Reputation: 207
I need to break a large file (14 gigabytes) into smaller files. The format of this file is txt, the tab is ";" and I know it has 70 columns (string, double). I would like to read 1million and save them in different files, file1, file2 ... fileN.
after the help of @MKR
but process was very slow, I tried using fread, but it was not possible.
How can I optimize this code?
NEW CODE
chunkSize <- 10000
conex <- file(description = db, open = "r")
data <- read.table(conex, nrows = chunkSize, header=T, fill=TRUE, sep =";")
index <- 0
counter <- 0
total <- 0
chunkSize <- 500000
conex <- file(description=db,open="r")
dataChunk <- read.table(conex, nrows=chunkSize, header=T, fill=TRUE,sep=";")
repeat {
dataChunk <- read.table(conex, nrows=chunkSize, header=FALSE, fill = TRUE, sep=";", col.names=db_colnames)
total <- total + sum(dataChunk$total)
counter <- counter + nrow(dataChunk)
write.table(dataChunk, file = paste0("MY_FILE_new",index),sep=";", row.names = FALSE)
if (nrow(dataChunk) != chunkSize){
print('linesok')
break}
index <- index + 1
print(paste('lines', index * chunkSize))
}
Upvotes: 5
Views: 3913
Reputation: 2213
You can consider the following approach which will split your file in chunks of 1000000 lines :
library(readr)
dir <- "D:\\"
file <- "my_File.txt"
file_Path <- paste0(dir, file)
con <- file(file_Path)
open(con, "rb")
counter <- 0
pagesize <- 1000000
repeat
{
page <- readr::read_lines(con, n_max = pagesize, num_threads = 10)
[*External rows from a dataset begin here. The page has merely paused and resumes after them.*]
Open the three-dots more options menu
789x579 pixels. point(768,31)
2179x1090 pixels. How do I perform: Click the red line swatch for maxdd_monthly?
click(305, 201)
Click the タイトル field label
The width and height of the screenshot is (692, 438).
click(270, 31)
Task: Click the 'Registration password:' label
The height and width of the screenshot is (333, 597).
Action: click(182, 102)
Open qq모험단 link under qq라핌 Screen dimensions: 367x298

save(page, file = paste0(counter, "_.RData"))
counter <- counter + 1
if(length(page) < pagesize)
{
break
}
}
The above approach works when the file does not fit in the RAM. For example, it worked for a file of 130 Gig on a computer with 64 Gig of RAM. Also, the read_lines function of the R package readr is using multiple threads which can provide a speed-up.
Upvotes: 1
Reputation: 20085
You are perfectly on right track to achieve a solution.
The approach should be: 1. Read 1 million lines 2. Write to new files 3. Read next 1 million lines 4. Write to another new files
Lets convert the above logic in a loop in the line of OP's attempt:
index <- 0
counter <- 0
total <- 0
chunks <- 500000
repeat{
dataChunk <- read.table(con, nrows=chunks, header=FALSE, fill = TRUE,
sep=";", col.names=db_colnames)
# do processing on dataChunk (i.e adding header, converting data type)
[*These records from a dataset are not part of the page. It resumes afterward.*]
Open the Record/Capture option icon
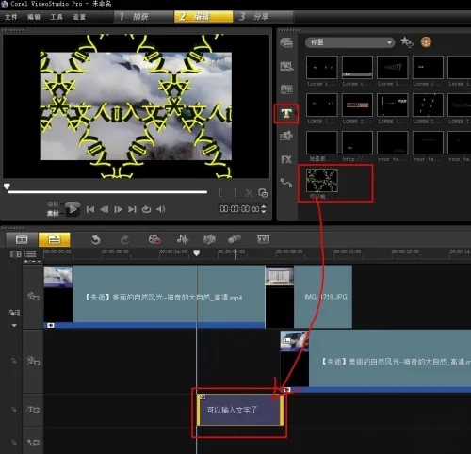The height and width of the screenshot is (454, 471). (154, 239)
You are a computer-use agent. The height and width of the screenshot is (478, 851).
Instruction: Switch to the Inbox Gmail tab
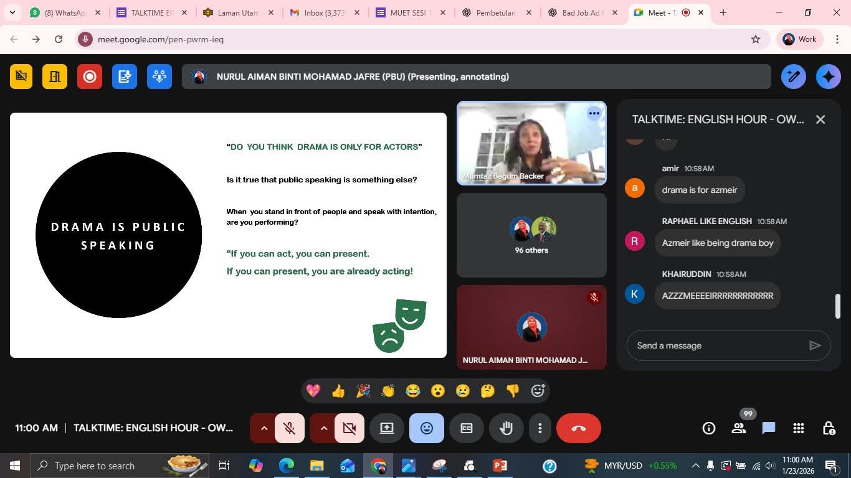[x=322, y=12]
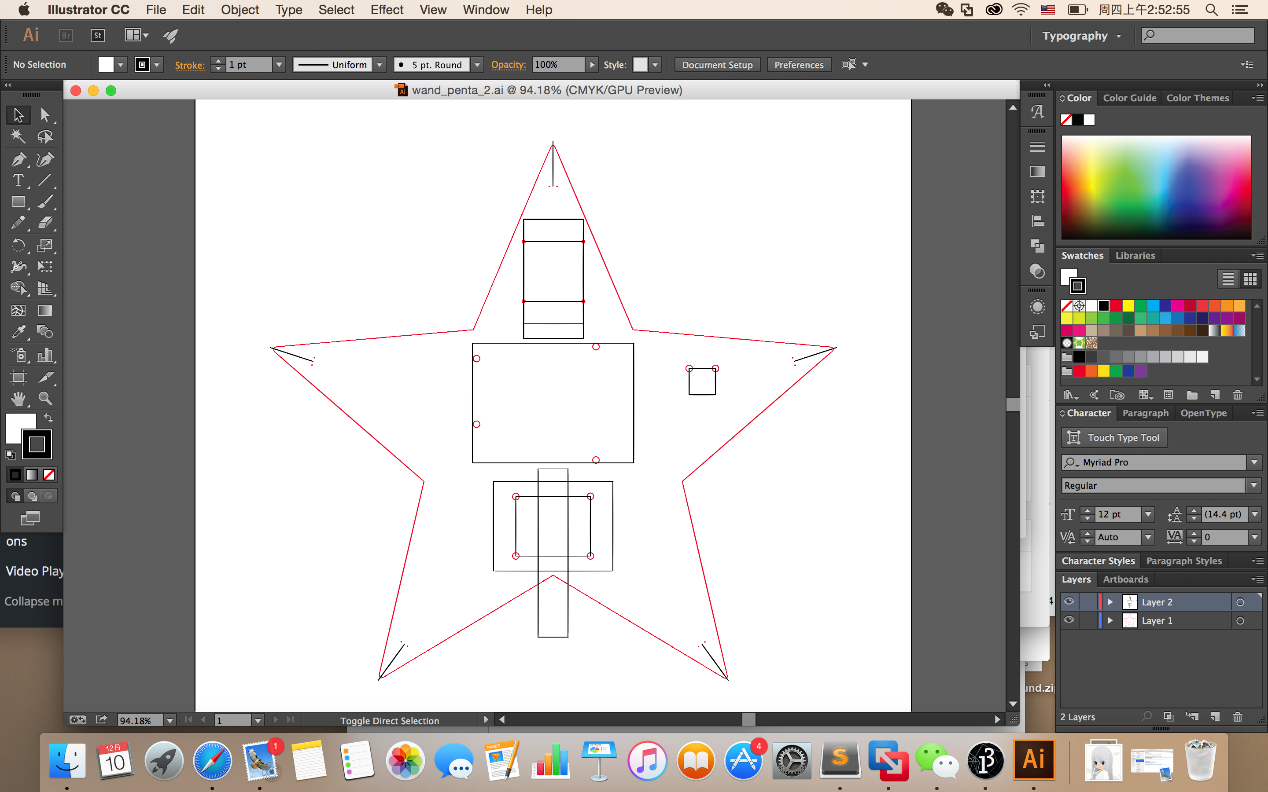The image size is (1268, 792).
Task: Select the Type tool
Action: (x=18, y=181)
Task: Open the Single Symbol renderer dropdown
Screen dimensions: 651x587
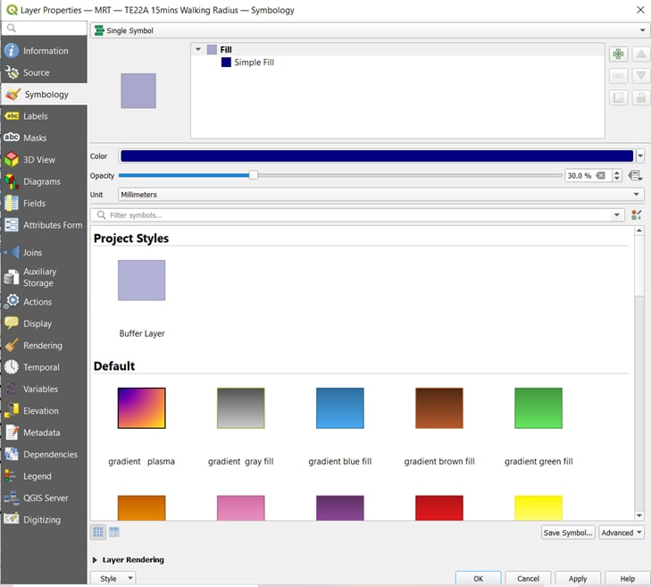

# Create a new file name and write to it. You can have your own logic for file names
write.table(dataChunk, file = paste0("file",index))
#check if file end has been reached and break from repeat
if(nrow(dataChunk) < chunks){
break
}
#increment the index to read next chunk
index = index+1
}
Edited: Modified to add another option by reading file using data.table::fread
as requested by OP.
library(data.table)
index <- 0
counter <- 0
total <- 0
chunks <- 1000000
fileName <- "myfile"
repeat{
# With fread file is opened in each iteration
dataChunk <- fread(input = fileName, nrows=chunks, header=FALSE, fill = TRUE,
skip = chunks*index, sep=";", col.names=db_colnames)
# do processing on dataChunk (i.e adding header, converting data type)
# Create a new file name and write to it. You can have your own logic for file names
write.table(dataChunk, file = paste0("file",index))
#check if file end has been reached and break from repeat
if(nrow(dataChunk) < chunks){
break
}
#increment the index to read next chunk
index = index+1
}
Note: The above code is just pseudo code
of partial snippet to help OP. It will not run and produce result on its own.
Upvotes: 5
Reputation: 50668
Not an R-based answer, but in this case I recommend a shell-based solution using GNU's split
. This should be significantly faster than an R solution.
To split a file into chunks each with 10^6
lines, you'd do:
split -l 1000000 my_file.txt
For details on split
, see e.g. here.
Upvotes: 4